7-7

 私が聖女になった途端、くるーっと手のひらを返した元・同級生や先輩、後輩たち。さらには、その親たちも。なんなの? 集団記憶喪失にでもなったわけ? 断罪イベント時――私がアシェンフォード公爵家から勘当されたときも、何を言ったか、何をしたか、覚えてないの?


 思いっきりアヴァリティアを詰った、蔑んだ、嘲笑した同じ口で、よくもまぁあれだけの賛美・称賛を吐き出せるものよね。言えば言うほど、二枚舌であることを、口先だけで心がこもってないことを証明しているようなものなのに。


「でも、まぁ……貴族ってそういうもんよね……」


 真面目で馬鹿正直では世を渡れない。賢明なだけでも駄目。狡猾にならなければ、すぐに足元をすくわれ、食いものにされてしまう。

 迷うことなく誰かを踏み台にしてのし上がってこそ、大きな力を得られる――そんな世界だから。


「手のひら返しがここまでひどいと、王太子殿下やアルマディン侯爵令息がすごく誠実にも思えてくるわ」


 王太子殿下の側近で『エリュシオン・アリス』の攻略対象でもある、ギルフォード・マークス・アルマディン侯爵令息は、私が聖女なのがよほど信じられないのか、それとも信じたくないのか、懐疑的で嫌悪感丸出しの目を向けるだけで、近寄ってくることはなかった。


 当の王太子殿下は、チラチラとこちらを窺っていたけれど、それは全力で気づかないふりをした。だって、先日の主神殿での一件を考えても、絶対に面倒臭いことになるに決まっているもの。


 ヒロインの姿はなかった。王太子から寵愛を受けていても平民だから、当然と言えば当然だけど。


 あからさまなご機嫌取りや擦り寄りには腹が立つけれど、そこはそれ――聖女として邪険にするわけにもいかず、笑顔でつきあわなきゃいけないのがもうしんどい。


 その点では、悪役令嬢のアヴァリティアはラクだったなぁ……。

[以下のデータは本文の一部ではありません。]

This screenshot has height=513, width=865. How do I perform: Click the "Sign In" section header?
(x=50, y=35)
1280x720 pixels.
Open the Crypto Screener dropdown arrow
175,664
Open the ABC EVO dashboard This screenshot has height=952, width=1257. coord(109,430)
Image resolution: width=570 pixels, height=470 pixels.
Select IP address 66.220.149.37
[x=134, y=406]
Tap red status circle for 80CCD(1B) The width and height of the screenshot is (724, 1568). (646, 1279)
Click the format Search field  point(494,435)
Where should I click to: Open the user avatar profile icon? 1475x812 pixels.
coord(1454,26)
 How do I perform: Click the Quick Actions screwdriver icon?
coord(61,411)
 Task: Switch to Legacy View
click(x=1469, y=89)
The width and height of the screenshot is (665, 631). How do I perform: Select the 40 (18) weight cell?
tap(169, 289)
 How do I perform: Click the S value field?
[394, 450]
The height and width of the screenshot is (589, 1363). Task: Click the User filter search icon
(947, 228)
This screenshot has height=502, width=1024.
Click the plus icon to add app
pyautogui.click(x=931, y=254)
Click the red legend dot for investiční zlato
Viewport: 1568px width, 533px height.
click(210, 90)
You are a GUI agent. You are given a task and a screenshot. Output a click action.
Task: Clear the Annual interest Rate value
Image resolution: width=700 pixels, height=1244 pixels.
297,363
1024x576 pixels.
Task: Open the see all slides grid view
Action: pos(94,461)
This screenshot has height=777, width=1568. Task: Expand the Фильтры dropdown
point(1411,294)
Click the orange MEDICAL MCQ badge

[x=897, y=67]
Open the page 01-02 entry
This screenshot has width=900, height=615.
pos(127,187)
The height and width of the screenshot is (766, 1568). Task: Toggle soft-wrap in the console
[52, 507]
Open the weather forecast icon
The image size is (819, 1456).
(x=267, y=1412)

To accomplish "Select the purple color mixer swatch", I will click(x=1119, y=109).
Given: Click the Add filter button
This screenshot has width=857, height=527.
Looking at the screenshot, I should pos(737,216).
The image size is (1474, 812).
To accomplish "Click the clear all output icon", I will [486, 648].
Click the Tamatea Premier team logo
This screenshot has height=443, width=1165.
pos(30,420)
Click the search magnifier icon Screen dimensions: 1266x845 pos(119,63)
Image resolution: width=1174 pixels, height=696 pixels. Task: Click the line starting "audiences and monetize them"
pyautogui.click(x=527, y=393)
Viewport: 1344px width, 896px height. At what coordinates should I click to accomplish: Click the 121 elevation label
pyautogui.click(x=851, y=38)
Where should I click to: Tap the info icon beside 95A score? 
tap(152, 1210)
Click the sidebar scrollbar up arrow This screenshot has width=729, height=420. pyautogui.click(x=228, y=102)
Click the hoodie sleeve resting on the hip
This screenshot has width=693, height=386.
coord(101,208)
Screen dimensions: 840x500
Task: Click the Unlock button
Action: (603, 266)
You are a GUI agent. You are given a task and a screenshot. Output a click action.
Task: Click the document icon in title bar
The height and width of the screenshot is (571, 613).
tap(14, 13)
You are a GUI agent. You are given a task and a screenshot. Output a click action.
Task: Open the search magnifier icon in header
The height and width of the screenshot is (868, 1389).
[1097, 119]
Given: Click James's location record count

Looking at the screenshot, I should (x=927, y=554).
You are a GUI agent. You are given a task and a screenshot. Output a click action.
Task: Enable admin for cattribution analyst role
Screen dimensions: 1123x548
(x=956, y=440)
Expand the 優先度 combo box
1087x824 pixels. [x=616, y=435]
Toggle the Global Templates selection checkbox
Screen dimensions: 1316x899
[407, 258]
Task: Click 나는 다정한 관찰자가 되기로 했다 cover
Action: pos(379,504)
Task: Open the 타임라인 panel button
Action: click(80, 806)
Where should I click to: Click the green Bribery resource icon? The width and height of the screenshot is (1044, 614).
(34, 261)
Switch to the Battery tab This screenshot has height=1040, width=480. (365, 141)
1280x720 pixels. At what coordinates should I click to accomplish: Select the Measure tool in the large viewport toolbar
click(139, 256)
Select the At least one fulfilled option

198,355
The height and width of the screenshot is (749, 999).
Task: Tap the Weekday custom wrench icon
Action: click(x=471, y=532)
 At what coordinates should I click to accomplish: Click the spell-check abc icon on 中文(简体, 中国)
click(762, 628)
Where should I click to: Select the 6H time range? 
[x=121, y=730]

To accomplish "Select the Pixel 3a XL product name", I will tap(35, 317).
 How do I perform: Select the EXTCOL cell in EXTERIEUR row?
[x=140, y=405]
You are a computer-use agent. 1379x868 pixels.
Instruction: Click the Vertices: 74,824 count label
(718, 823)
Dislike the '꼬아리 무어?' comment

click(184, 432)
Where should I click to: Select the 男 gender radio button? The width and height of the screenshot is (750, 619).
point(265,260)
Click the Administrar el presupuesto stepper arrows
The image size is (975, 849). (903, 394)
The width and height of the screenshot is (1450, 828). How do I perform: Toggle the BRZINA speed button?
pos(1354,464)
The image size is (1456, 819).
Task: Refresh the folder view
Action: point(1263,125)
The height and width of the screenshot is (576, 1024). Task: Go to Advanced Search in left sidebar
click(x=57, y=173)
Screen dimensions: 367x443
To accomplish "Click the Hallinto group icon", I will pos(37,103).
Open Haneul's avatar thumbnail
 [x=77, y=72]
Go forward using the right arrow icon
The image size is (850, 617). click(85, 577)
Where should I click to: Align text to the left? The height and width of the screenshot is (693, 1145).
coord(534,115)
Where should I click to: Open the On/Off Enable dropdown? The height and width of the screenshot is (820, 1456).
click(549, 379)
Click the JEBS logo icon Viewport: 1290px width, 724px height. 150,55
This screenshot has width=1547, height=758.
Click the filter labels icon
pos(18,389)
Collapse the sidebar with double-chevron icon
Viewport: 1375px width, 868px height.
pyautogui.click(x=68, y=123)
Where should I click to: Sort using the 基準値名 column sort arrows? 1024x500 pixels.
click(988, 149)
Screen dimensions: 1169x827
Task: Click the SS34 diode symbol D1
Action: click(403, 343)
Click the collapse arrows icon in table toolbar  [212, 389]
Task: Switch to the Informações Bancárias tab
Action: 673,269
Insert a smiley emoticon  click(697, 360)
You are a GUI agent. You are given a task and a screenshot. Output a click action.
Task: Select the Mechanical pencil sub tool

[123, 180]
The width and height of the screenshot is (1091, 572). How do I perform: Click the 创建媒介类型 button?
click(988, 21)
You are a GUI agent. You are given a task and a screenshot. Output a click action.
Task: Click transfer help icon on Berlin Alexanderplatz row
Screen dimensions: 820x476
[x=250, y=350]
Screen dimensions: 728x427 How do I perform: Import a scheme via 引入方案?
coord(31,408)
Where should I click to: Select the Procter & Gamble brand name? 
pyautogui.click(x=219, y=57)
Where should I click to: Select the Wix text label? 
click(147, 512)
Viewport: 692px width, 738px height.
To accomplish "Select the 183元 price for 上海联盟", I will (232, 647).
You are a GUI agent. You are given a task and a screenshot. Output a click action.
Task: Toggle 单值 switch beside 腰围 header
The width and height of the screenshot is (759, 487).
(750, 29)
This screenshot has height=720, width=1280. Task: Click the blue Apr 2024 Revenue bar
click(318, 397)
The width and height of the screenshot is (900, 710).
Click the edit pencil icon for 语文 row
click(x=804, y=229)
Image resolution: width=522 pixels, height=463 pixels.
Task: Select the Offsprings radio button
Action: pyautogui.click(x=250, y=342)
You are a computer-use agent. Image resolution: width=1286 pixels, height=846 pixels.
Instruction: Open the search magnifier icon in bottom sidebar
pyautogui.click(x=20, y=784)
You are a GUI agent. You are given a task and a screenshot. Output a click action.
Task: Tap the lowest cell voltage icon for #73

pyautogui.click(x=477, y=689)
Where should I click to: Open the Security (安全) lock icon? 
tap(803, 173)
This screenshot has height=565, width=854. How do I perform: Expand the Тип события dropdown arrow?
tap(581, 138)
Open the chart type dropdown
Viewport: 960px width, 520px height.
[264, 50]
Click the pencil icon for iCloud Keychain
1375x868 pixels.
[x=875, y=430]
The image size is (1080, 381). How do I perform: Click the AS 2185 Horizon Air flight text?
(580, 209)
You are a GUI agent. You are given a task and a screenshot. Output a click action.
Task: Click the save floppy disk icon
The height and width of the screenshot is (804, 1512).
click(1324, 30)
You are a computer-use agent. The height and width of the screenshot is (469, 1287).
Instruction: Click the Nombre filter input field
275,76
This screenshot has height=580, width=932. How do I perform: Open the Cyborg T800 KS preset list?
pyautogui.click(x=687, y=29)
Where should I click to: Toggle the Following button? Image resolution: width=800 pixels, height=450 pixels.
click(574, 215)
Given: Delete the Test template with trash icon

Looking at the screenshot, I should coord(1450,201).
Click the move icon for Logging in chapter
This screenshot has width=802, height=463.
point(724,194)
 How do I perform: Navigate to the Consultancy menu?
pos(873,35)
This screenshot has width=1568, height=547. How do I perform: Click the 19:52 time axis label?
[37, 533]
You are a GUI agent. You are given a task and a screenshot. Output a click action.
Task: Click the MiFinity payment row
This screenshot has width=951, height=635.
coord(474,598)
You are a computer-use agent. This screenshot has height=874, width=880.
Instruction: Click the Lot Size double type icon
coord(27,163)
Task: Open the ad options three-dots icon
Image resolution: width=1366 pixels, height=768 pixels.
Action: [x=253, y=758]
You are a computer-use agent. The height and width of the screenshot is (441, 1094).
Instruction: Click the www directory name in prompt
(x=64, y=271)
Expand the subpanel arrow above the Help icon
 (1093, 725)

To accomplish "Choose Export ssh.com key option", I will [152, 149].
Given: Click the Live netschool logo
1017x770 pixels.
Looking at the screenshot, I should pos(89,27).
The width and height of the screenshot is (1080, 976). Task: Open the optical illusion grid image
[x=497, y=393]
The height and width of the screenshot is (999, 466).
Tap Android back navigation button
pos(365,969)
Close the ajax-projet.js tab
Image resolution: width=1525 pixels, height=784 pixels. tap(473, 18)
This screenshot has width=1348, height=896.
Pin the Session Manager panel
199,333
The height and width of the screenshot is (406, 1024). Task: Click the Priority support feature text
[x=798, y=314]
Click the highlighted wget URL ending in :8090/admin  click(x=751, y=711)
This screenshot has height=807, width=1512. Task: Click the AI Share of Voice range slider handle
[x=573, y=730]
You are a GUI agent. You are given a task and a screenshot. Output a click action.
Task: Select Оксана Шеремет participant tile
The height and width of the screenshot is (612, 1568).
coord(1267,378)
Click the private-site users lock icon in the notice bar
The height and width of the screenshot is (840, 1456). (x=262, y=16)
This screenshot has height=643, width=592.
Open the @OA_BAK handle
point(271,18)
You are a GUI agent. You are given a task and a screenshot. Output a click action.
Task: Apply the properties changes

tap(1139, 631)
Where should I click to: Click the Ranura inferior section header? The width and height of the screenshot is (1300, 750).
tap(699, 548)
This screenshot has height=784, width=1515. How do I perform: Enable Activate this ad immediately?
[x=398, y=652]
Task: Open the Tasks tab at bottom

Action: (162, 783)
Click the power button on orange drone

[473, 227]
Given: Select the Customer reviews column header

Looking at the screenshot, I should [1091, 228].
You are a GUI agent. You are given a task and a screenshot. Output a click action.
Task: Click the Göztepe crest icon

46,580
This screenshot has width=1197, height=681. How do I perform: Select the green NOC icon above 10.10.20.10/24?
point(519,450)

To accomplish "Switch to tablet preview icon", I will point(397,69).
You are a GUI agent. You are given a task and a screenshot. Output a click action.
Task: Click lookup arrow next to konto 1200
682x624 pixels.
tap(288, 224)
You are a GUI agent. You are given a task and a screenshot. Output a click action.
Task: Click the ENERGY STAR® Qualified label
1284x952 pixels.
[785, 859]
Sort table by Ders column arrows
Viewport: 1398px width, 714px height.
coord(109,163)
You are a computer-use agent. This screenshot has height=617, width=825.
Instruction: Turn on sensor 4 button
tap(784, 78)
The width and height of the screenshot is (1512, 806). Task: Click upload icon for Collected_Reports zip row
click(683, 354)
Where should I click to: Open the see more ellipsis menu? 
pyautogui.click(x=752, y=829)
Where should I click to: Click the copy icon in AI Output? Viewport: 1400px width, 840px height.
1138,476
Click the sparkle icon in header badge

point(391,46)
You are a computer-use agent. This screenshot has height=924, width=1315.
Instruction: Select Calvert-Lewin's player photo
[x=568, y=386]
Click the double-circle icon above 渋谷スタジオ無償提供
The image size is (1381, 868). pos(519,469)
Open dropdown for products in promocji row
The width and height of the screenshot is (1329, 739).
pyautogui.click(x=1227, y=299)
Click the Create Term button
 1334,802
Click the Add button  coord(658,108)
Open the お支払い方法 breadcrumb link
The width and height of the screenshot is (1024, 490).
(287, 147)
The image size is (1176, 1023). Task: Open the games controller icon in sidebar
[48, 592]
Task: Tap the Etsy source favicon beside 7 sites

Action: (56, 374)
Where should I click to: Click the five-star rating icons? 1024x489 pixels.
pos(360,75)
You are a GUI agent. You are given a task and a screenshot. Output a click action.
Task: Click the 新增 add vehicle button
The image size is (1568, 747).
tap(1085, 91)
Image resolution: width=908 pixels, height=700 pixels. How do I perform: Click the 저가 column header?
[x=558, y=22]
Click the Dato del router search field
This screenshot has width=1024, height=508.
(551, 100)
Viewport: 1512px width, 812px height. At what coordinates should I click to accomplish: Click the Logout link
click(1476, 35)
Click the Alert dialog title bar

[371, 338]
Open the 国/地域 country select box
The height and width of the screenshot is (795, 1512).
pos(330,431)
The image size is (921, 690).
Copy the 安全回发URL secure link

気に入らないことは無視するか、暴言をぶつけて追い払えばよかったもの。


「しんどい思いをしたらお腹が減ったし、何か食べよう。何があるかなー?」


 私はどれどれと、ズラリと並ぶオードブルを見回した。


 夜会ではだいたい別室に食べものが用意されているんだけど、あまり食べている人は見たことがない。お酒を飲むから、食事をしてから来る人が多いのもあると思う。お腹が空いていると、アルコールの回りが早くなるからね。


 あと、女性はコルセットをしているからというのもある。ウエストをぎゅうぎゅうに絞め上げていたら、食べものなんか入らないよね。水分すら取れなくて、倒れてしまう女性もいるぐらい。え? 私? 私はコルセットはしてないの。だって、二十一世紀の日本育ちだよ? コルセットなんて苦手に決まってるじゃない。それに、そもそもアヴァリティアはスタイル抜群で、コルセットなんか必要ないし。


 だから、今のところ、用意されているオードブルは完全手つかずだ。もったいない。


「あ、可愛い。ピンチョスだ。生ハムとモッツァレラチーズとバジルのものと、こっちはパテ・ド・カンパーニュかな? 青豆のブルーテに野菜のテリーヌ、キノコのマリネ。チーズもたくさんの種類があるなぁ。フルーツもいろいろ……えっ!? メロンがあるじゃない!」


 この世界のメロンは食べたことがない。


 たしか、十九世紀にはもうメロンは野菜ではなくフルーツという認識になっていたはずだけど、もちろん二十一世紀ほど品種改良は進んでいないし、栽培技術自体もまだまだ未熟なはずだから、味はどうなんだろう? 美味しいのかな……?


 おそるおそる一つ食べてみる。


「ん! ちゃんと甘い!」


 甘いけれど、かなり控えめな感じ。水っぽくて味が薄いし、そこそこ青臭い。当然二十一世紀のそれにはまったく及ばない。これをお金出して買おうとは思わないなぁ。

 お安いビュッフェのデザートコーナーにあっても、食べるかどうかって味。

 高級ホテルビュッフェだったら、クレームを入れる人もいるかもしれない。


 あらためて、しみじみ思う。品種改良ってすごいんだなぁ……。


「美味しいメロンが食べたい……」


 美味しいメロンも食べたいし、美味しいメロンパンも食べたい!


「あ~! 思い出しちゃった……!」


『パティスリー銀座千疋屋 銀座三丁目店』の『プレミアムメロンパン』! あれ、めちゃくちゃ美味しかったんだよね~! 私史上、最高のメロンであり、メロンパンだった。

 と言うのも、中にカスタードクリームと静岡県産マスクメロンの果汁を使ったメロンクリームが入っていて、上のクッキー生地にもメロン果汁が練り込んであるの。